Nell’intento di accogliere il bambino e di farlo sentire visto e sostenuto, in un primo momento sono ricorsa, nel modo di stare in piedi o seduta, di muovermi, di parlare, di ascoltarlo, soprattutto al rispecchiamento e alla sintonizzazione sui ritmi, le intensità e le forme del corpo di L.
14. Ad esempio: durante i suoi racconti fantastici mi mettevo di fianco a lui e ne imitavo il ritmo con cui passava il peso da un piede all’altro; oppure stavo seduta di fronte a lui raggomitolata, anche io in un flusso di forma chiuso, dondolandomi al ritmo dei suoi spostamenti di peso. A volte gli proponevo attività ispirate alle arti marziali, modulando il movimento e suggerendo la sperimentazione di una maggiore pienezza dei movimenti del calcio e del pugno da lui ricercati.
Tutte le volte che lo rispecchiavo con troppa precisione, o quando gli proponevo di muoverci insieme, cioè di “negoziare” i suoi movimenti coi miei, cadeva nel flusso neutro15, deanimandosi come una bambola di pezza, con lo sguardo perso nello spazio remoto16. Nei bruschi cambiamenti degli attributi del flusso di tensione17 ora descritti, ho potuto vedere come, nel corpo, L. esprimesse uno scollegamento fra l’immagine irrealistica e fantastica di sé e il reale vissuto corporeo. L., infatti, sentiva l’impulso di passare bruscamente dallo stato di ritiro e chiusura descritto, ad azioni che avrebbero richiesto l’attivazione della connessione corporea omolaterale e controlaterale18, necessaria per sferrare un pugno o un calcio efficaci e credibili. Lo scomporsi del suo movimento quando tentava un aggancio “reale” agli spericolati atti che mi descriveva, non davano la sensazione di un movimento espressivo e compiuto, diretto a un fine, come avviene quando gli effort descritti da Laban si esplicano nella loro pienezza. L’uso frequente del pre-effort della repentinità, legato ad azioni che si svolgono prevalentemente su un piano sagittale19, indica, secondo Kestenberg, uno stato di allerta permanente, un essere pronti all’attacco e alla fuga come difesa controfobica20.

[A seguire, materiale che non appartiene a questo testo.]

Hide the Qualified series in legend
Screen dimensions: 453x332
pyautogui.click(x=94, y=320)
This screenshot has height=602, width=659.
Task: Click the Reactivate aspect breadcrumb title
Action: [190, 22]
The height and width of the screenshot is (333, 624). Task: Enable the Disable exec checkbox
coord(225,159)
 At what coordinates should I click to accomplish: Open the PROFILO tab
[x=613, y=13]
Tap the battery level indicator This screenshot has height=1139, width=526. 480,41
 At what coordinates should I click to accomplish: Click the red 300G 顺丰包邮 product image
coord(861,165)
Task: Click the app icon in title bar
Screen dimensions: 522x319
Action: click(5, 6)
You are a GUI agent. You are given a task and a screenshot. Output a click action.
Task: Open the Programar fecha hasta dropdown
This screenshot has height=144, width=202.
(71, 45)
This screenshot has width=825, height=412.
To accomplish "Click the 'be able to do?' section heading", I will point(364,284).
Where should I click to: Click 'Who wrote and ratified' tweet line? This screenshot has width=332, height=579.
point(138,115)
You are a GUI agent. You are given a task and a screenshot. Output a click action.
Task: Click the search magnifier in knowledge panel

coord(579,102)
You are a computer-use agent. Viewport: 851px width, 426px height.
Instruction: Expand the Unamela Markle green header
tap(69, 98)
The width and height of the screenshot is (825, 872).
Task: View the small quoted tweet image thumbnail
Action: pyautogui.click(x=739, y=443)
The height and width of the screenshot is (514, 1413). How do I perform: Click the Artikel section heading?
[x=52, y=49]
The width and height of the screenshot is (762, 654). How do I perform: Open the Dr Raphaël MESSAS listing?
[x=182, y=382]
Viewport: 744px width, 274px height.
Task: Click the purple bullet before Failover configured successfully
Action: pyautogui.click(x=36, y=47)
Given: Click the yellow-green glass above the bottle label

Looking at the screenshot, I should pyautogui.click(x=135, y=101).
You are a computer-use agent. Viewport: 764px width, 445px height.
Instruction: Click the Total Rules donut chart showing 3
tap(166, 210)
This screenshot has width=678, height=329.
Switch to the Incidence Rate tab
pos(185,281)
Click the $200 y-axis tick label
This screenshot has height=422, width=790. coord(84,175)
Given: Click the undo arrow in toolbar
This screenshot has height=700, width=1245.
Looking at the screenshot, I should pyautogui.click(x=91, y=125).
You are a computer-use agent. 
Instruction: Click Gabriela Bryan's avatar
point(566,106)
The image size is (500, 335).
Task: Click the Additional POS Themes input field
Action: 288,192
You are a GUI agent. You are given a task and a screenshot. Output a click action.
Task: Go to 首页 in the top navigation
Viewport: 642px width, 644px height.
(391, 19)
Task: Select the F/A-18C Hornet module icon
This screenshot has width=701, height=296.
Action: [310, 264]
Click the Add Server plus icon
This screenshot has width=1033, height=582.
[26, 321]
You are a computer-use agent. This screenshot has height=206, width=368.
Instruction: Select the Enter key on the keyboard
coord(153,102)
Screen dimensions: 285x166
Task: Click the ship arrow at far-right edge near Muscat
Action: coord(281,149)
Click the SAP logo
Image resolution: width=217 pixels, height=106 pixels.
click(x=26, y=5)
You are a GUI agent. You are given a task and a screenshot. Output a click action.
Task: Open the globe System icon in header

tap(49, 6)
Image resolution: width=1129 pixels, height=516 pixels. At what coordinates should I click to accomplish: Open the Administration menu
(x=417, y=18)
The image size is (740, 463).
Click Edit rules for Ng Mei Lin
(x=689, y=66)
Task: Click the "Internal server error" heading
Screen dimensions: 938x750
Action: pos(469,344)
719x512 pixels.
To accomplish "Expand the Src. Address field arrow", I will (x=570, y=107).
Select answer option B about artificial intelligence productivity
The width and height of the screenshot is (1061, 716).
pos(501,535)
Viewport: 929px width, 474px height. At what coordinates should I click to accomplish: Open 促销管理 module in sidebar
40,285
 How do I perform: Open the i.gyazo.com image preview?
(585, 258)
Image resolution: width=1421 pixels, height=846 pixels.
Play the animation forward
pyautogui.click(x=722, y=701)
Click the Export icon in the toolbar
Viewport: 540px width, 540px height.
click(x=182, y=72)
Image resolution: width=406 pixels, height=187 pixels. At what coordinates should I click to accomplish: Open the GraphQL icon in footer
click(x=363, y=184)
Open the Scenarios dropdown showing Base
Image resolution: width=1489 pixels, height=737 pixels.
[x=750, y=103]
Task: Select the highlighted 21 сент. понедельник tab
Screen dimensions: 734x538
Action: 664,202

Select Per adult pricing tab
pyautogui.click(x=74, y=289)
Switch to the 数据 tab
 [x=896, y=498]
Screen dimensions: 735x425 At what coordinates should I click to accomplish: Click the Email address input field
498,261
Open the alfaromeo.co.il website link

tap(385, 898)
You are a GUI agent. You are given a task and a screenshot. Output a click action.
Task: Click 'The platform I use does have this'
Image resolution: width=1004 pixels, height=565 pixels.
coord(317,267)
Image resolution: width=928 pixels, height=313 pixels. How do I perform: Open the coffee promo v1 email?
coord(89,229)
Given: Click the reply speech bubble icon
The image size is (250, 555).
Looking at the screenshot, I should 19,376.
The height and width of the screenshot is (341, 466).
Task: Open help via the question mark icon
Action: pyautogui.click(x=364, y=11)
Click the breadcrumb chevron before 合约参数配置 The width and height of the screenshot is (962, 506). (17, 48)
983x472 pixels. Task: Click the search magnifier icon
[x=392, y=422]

Il non avere raggiunto la capacità di usare effort pieni denotava una scarsa padronanza degli schemi di movimento che permettono di affrontare la vita quotidiana; il wrestler alle prese con le sue micidiali coreografie lottanti, il karateka che esegue (termine) i suoi kata con efficacia e convinzione di combattente, erano solo ideali per L., che sferrava calci e pugni davvero poco realistici.